My name is Terry McGovern, I’m from East Meadow, New York.
My mother was an interesting character. She was kind of athletic, she coached softball when I was a kid, so she was a little bit nontraditional, but nonetheless she had a hard time when she found out I was a lesbian.
When I was in my 20s in law school, my partner pushed me, she said, “You have to tell your mother.”
So I wrote a letter and I mailed it to my mother on Long Island and apparently the letter came and my brother and my sister and my mother and a family friend were out on the stoop in front of the house and my mother said, “Oh, it’s a letter from Terry. I can’t ever read her writing,” handed it to my sister and said to read it aloud.
So my sister who is younger started reading it and said, “I don’t think I should read this aloud.”
And my mother said, “Just keep reading it!”
So my coming out letter was dramatically read in front of 5 people. And then my mother apparently went into her room and didn’t come out for a week. My sister called me and said, “Mommy is sick and not coming out of her room because you’re gay.”
And then I guess my sister kept making calls because she called everybody in my family to tell them I was gay, because they started calling me, but eventually my mother wrote me a letter which said, “You know, you’re very special. You’ll always be special. I still love you.”
So we began a journey.
I think in the years between when I first told her when she got the letter, the way she made peace with it, she started really noticing the people in her environment and celebrities who were gay. So she would kind of tell me who was gay. She said, “Dolly Parton is gay.” She definitely knew that Whitney Houston was gay. Rosie O’Donnell was gay. She liked all these people and she would tell me they were gay and I think she was kind of working it out. She would also just do a running commentary on whatever was going on. Like, “Why do the gays want to march in the St. Patrick’s Day Parade? That’s a horrible parade. They should run in the opposite direction.” She was constantly reacting to the gay. So I guess she was kind of integrating herself into it.

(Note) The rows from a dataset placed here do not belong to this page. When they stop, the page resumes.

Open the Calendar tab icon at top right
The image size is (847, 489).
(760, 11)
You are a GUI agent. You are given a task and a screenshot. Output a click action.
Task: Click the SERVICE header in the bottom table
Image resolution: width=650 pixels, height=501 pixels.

Years later, I was a pregnant lesbian, I have a partner, and my mother is fascinated. She comes to visit me, she’s so interested in every aspect of my pregnancy. I had a difficult pregnancy and my mother was kind of extremely attentive and, just to give you an idea of what she was like, she was calling me two weeks before because she’d had her second hole-in-one on the golf course. So she wasn’t like traditionally maternal at all, but she was super interested in my pregnancy and she started asking if she could be in the birth room which seemed horrible to me. I was like, “Absolutely not.”
And my partner was like, “We have to let her in. She’s so excited.”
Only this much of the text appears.